It's nice to have a notes section. Sort of a way to say, This is what I didn't bother to really write. So don't expect anything. Course, I lost my note tags for a while so stuff should have been in here but it wasn't.
This weeks programming homework took 2 hours. Not bad. Kind of a rush job though.

10.15.2007

Apples?

October 15, 2007 Monday 11:12 PM Apples?
Someone writes Chris:

> what are you feelings towards apples?

Apples?

I suppose your asking whether I'm pro apple or con apple, eh? Since I do not know what context your asking me this in. I'm finding it difficult to come to a resolution regarding the matter of apples.

If your speaking of the edibility. I tend not to eat fruit. I eat vegetables, I love pastas I love candy bars. I started loving water after 8 trips to the dentist.


So the general answer is no I do not like to eat apples.

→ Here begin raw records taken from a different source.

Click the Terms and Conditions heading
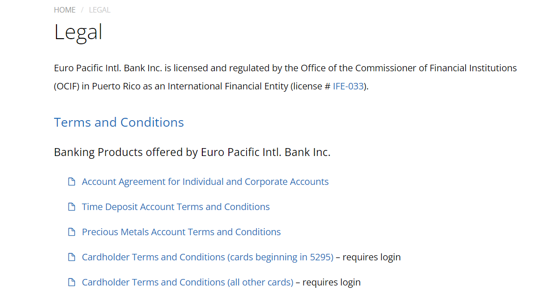557x299 pixels. coord(119,122)
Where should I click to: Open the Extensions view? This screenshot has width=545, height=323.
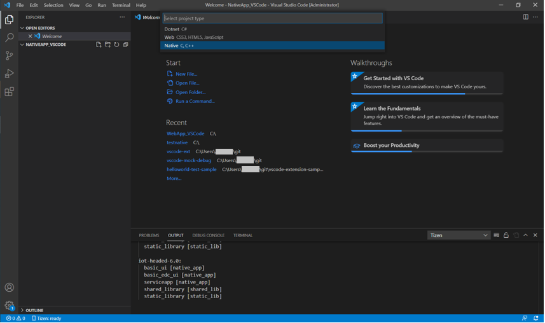coord(9,92)
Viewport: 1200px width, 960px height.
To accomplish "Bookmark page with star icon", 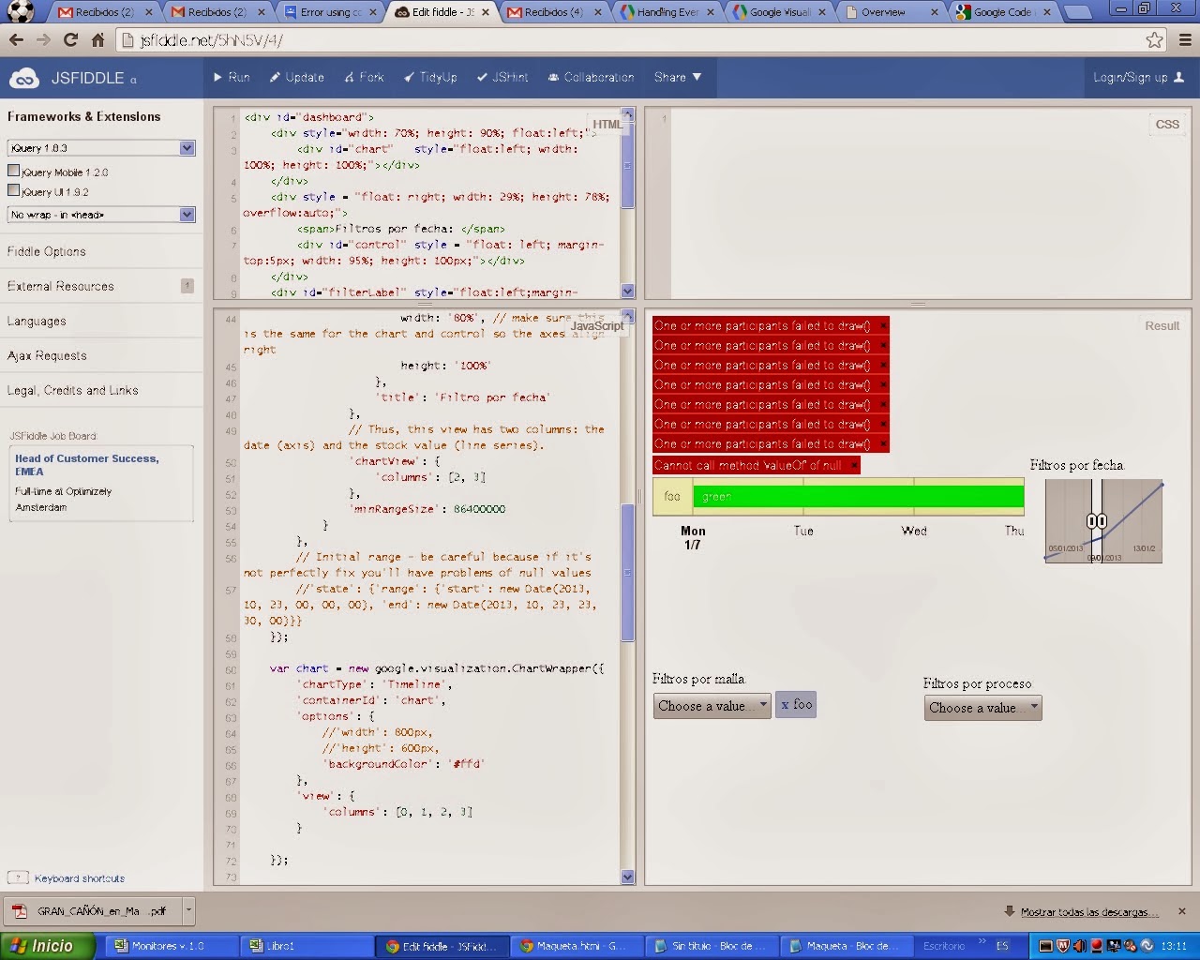I will (1154, 40).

I do like to go to AppleBee's the restaurant. I happen to have a 25 dollar gift card left over from my birthday. However, I don't like driving myself there. ( I tend not to like to drive into Eureka. My mind simply doesn't like to go 'one way'


And now, may I ask why you ask?
And if so, then Why do you ask?
-chris

10.14.2007

Criticism should NOT be Anonymous

October 14, 2007 Sunday Criticism should NOT be Anonymous

MORNING
Hosted via blip... I feel like going back to blip... because the tube lets me down so. But my hit count went up to 40 probably because I have 50 subscribers via the tube... so I've always been reluctant to leave... however, I like the blip player better and I'm ready to cave to have my video re-hashed into it.

I awoke with a lot on my mind.


Criticism should not be Anonymous

Here is why.
I understand criticism is a useful thing. It can be heard and then accepted or rejected based on the suggestion merits. And I do mean it needs 'suggestion' Simply insulting intelligence is not criticism. Also, once criticism is delivered.. It is up to me to gather how much weight I should put on the opinion I must know from what authority it arises.

For example, should I receive a comment from a math professor about my math papers being in a horrible format. I would take that criticism and adjust as needed. If nothing else I would reanalyze why I do things the way I do.

If a comment stems from a Anonymous source I can not decided whether that person has alternative motives or is an expert in their field. (even if that field is human social endeavors) Therefore I only have the merits of the comment on which to judge whether or not it is of value to me. More likely I would re-evaluate why I do things and decided whether being made aware of them is worth reconsideration. Often, I do not find that is the case.

However, I am talking of localized human criticism. Not criticism about government or institutions which would require anonymousity in order to protect those whom state their opinions. So the distinction between sorts of criticism is important.

In the end I tend to examine all possibilities even it I'm emotionally blindfolded for a while. Later on all ideas sink in to some extent. Ultimately, I get to do what I wish with anything that comes my way.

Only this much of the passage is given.